<<<<

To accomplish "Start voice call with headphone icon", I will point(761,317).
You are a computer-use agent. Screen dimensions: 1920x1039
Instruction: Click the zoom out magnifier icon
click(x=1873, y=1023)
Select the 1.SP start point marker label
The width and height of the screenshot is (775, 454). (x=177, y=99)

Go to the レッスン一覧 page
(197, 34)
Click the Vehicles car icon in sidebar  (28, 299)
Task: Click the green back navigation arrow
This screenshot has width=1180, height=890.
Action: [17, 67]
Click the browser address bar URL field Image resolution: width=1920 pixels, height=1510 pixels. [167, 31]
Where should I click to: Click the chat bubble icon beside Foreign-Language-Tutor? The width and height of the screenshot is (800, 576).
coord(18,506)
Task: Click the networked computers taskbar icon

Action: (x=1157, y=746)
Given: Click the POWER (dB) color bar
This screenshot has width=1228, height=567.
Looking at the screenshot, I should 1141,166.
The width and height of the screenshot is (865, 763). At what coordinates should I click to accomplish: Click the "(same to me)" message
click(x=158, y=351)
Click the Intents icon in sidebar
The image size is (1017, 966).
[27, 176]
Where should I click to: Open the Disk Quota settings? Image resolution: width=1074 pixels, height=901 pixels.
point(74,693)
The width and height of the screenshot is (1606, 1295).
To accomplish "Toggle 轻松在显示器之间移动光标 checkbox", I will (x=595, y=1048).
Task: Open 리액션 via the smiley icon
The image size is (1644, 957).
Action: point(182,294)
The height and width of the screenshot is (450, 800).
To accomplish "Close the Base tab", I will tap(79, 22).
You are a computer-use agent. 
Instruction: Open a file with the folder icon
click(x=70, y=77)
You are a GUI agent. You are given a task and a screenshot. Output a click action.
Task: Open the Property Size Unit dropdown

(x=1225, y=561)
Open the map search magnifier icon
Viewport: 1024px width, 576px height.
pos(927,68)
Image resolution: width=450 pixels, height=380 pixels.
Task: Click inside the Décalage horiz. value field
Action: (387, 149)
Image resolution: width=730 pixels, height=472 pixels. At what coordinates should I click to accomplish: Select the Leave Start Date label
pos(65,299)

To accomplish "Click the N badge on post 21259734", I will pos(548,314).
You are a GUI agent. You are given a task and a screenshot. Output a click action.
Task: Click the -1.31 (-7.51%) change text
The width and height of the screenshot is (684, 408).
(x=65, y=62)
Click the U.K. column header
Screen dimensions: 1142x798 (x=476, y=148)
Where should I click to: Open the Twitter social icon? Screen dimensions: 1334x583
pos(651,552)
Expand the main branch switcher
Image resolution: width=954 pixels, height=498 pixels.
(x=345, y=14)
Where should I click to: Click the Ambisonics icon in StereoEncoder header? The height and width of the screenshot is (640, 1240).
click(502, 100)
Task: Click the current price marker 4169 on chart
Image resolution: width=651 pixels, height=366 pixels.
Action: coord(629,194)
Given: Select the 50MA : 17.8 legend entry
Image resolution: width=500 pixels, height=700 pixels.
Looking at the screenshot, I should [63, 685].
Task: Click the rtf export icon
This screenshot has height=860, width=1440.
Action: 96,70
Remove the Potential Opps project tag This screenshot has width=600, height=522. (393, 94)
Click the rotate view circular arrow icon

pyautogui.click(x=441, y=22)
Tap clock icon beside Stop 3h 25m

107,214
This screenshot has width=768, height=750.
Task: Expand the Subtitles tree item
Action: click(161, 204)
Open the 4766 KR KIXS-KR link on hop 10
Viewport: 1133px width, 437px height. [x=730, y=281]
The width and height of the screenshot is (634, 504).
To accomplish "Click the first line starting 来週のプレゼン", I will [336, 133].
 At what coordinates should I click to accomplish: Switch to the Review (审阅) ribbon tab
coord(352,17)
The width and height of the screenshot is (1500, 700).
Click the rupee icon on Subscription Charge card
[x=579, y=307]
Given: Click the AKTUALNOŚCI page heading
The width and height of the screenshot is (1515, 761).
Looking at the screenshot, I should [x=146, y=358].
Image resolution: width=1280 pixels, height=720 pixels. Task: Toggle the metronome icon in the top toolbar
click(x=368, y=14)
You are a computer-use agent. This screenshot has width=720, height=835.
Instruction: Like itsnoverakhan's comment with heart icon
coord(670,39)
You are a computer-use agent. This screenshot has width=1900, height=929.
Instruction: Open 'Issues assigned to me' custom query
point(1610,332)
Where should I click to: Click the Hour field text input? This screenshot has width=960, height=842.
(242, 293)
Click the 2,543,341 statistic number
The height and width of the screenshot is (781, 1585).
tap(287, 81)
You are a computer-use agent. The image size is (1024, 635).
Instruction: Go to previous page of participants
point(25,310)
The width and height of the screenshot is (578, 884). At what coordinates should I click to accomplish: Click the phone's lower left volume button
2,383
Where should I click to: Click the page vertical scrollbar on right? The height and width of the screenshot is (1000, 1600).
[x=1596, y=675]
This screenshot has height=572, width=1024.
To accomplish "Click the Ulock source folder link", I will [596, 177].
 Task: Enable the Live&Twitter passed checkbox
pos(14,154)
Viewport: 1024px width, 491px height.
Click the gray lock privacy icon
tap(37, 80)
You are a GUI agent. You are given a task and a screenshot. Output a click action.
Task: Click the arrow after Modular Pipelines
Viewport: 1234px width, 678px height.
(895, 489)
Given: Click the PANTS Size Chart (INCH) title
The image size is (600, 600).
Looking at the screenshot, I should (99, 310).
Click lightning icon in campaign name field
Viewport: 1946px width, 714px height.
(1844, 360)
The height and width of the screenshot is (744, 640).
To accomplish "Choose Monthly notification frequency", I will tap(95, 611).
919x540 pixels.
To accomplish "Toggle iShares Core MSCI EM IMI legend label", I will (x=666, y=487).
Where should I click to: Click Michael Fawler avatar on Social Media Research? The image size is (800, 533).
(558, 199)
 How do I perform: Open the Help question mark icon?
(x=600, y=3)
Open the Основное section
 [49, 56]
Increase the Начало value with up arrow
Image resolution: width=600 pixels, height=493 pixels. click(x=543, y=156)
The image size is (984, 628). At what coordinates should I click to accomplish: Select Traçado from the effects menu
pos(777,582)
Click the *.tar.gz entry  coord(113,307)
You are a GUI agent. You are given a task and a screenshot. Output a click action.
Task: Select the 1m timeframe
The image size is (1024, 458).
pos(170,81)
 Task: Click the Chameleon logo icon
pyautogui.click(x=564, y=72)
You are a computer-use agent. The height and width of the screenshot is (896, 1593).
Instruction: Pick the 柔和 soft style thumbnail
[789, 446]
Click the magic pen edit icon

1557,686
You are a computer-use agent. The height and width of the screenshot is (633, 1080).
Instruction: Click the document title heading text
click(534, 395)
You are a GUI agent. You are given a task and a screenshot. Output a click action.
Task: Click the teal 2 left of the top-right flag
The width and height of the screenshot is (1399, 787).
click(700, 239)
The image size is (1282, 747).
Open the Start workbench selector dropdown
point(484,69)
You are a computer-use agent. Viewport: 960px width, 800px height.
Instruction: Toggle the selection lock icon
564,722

>>>>

• _Assignment_
Using the entries above, find all lines with "entry". Copy them.

• _Answer space_
Given: Select the 50MA : 17.8 legend entry
Click the *.tar.gz entry  coord(113,307)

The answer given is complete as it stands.